Some records
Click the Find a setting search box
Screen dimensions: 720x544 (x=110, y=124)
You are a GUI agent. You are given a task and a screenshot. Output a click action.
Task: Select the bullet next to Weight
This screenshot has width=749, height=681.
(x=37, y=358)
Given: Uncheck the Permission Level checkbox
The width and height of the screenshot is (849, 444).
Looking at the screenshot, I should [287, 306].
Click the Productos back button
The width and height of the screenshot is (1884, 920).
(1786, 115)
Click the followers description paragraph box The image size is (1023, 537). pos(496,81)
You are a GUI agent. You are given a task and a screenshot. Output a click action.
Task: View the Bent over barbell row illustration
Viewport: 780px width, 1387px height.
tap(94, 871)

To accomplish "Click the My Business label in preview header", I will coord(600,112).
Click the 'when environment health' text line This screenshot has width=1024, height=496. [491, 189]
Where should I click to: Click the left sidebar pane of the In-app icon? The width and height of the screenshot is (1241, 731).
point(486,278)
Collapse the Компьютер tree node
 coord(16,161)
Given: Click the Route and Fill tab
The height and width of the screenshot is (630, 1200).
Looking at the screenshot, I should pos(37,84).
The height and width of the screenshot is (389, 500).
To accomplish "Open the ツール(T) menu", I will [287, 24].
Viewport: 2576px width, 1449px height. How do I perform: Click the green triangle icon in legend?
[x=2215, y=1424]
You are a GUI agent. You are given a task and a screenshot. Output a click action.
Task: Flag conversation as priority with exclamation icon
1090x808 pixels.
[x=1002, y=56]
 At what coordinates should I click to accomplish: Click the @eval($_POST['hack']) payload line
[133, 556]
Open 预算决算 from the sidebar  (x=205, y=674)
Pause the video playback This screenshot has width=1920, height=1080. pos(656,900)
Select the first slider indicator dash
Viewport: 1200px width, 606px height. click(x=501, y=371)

#### Your goal:
Rewrite all the data above with every instance of "GUI agent" changed to "UI agent", keeping everything else the same.

#### Solution to this exercise:
Click the Find a setting search box
Screen dimensions: 720x544 (x=110, y=124)
You are a UI agent. You are given a task and a screenshot. Output a click action.
Task: Select the bullet next to Weight
This screenshot has width=749, height=681.
(x=37, y=358)
Given: Uncheck the Permission Level checkbox
The width and height of the screenshot is (849, 444).
Looking at the screenshot, I should [287, 306].
Click the Productos back button
The width and height of the screenshot is (1884, 920).
(1786, 115)
Click the followers description paragraph box The image size is (1023, 537). pos(496,81)
You are a UI agent. You are given a task and a screenshot. Output a click action.
Task: View the Bent over barbell row illustration
Viewport: 780px width, 1387px height.
tap(94, 871)

To accomplish "Click the My Business label in preview header", I will coord(600,112).
Click the 'when environment health' text line This screenshot has width=1024, height=496. [491, 189]
Where should I click to: Click the left sidebar pane of the In-app icon? The width and height of the screenshot is (1241, 731).
point(486,278)
Collapse the Компьютер tree node
 coord(16,161)
Given: Click the Route and Fill tab
The height and width of the screenshot is (630, 1200).
Looking at the screenshot, I should pos(37,84).
The height and width of the screenshot is (389, 500).
To accomplish "Open the ツール(T) menu", I will [287, 24].
Viewport: 2576px width, 1449px height. How do I perform: Click the green triangle icon in legend?
[x=2215, y=1424]
You are a UI agent. You are given a task and a screenshot. Output a click action.
Task: Flag conversation as priority with exclamation icon
1090x808 pixels.
[x=1002, y=56]
 At what coordinates should I click to accomplish: Click the @eval($_POST['hack']) payload line
[133, 556]
Open 预算决算 from the sidebar  (x=205, y=674)
Pause the video playback This screenshot has width=1920, height=1080. pos(656,900)
Select the first slider indicator dash
Viewport: 1200px width, 606px height. click(x=501, y=371)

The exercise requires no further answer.